Prospects of an outcome
Investors say during the boom time, their bet used to be on the company’s business idea. Now their questions are: Will it have an outcome at all? Will it be an M&A (mergers and acquisitions) target, or will it go public?
“We are now trying to imagine specific outcomes and time frames,” said John Hamm, general partner at VSP Capital, a San Francisco-based venture capital firm.
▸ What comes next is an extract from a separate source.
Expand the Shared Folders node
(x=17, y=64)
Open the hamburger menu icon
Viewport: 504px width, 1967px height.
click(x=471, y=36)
Moreover, it’s no more about a company having aspirations such as going international in a short span. The promoters need to provide definite business plans, customer lists, revenue generation and utilization of capital plans to demonstrate their own seriousness.
Value proposition
Sooner a company can get profitable, higher are the chances of it getting funded, investors say. They say if someone comes and says it will take his firm two years to reach profitability, the question asked is: What if the market conditions worsen? Also, investments are a lot less casual now, unlike earlier when a lot of “cute” ideas were backed, said Hamm. Seeking strong value proposition, investors say, they gauge if there is a genuine market demand for the product and if it is really missed in the market.
Capital requirement
If you are looking for a huge investment, chances are you will face an uphill task. Investors say they are not looking for project-like, long gestation plans, and that funding smaller needs such as $10 million would be easier. “Investors in this market would not invest $60-90 million. If a deal fails, you just go down,” said Matrix Partners’ Beim.
This list has been compiled after talking to Brownstone Global Advisors Llc.; Nicholas F. Beim, general partner at Matrix Partners; Pablo Salazar, consultant, McKinsey and Co.; John Hamm, general partner, VSP Capital; Norwest Venture Partners’ managing partner Promod Haque; Ravi Belani, associate, Draper Fisher Jurvetson; and Patrick J. McGovern, founder and chairman, International Data Group, which backs IDG Ventures.
Deepti Chaudhary was a guest of the Endeavor Group in Miami, US.